12.10.16

i wasn't planning on getting a tattoo on our trip abroad this year; i'm running out of space for them, as i prefer to get them along my spine and i don't seem to be getting any taller, and berlin didn't feel exotic enough (ha). i then learned, via one of the david-bowie-in-berlin books i bought a month before we left, that bowie's old building in schöneberg (in which he lived from 1976-1978) boasts not one but two tattoo studios; well, hell. maybe it was time for a GIANT ARTY BARN OWL across the top of my back?

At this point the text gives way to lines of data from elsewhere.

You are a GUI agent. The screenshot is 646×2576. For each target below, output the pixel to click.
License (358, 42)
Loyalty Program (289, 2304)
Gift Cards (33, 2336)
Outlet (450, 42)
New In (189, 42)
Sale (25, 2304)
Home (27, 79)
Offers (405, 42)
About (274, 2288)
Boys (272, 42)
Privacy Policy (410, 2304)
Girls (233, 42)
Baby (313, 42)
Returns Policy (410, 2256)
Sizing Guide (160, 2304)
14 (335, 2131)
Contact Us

my foreign-tattoo m.o. is pretty complicated: i tend to reach out to the artist or studio i have in mind long before we leave new york, and we become penpals over the course of a few months. i drop by to say hello and chat when we first get into town, a few days before my appointment, and then get whatever lagoon-soaking or intense bathing i'd planned out of the way; then it's tattoo time. this was going to be different, as i hadn't yet settled on a specific design and we were about to leave; the black-metal guys at Studio 1 a) sounded like they weren't interested in any work but their own, which is completely understandable but probably wasn't going to work for me, given time constraints, b) were only in the building by appointment, c) had portfolios with a lot of burning nordic churches in them, which was more than a little intense, and d) seemed like they were into some less-than-egalitarian erotic art featuring ladies? one of Studio 1's artists was in new york the week before we went to berlin and i could have looked him up, but he didn't seem like the guy for me. i didn't even know Studio 2 existed, in turn, until i saw a line on Studio 1's webpage about how people should not go there. its website was pretty generic, but i've learned that plenty of lovely people have a hard time getting their digital shit together (cough). the more i read of bowie's adventures in berlin with iggy pop, brian eno, and tony visconti, the more convinced i became that i needed to embrace their spirit of collaboration and improvisation. some friends of mine got black star tattoos after bowie's death back in january, and the simplicity of that appealed to me. i could fit it below my lowest tattoo, the gothic cross i got in california right after turning 18; it was simple enough to hand over to a stranger on the spot. i decided that we'd stop in at Studio 2 after paying our respects at the apartment, and if i got a good feeling about it, well.

Studio 2 was easy to find, as it was 10 feet away from the candles and silk flowers at bowie's door. a genial french bulldog snarfled up to us, and his person apologized for him from down the hall. sprechen sie englisch? "a bit," he said, and i pulled the rumpled little image out from the bottom of my wallet.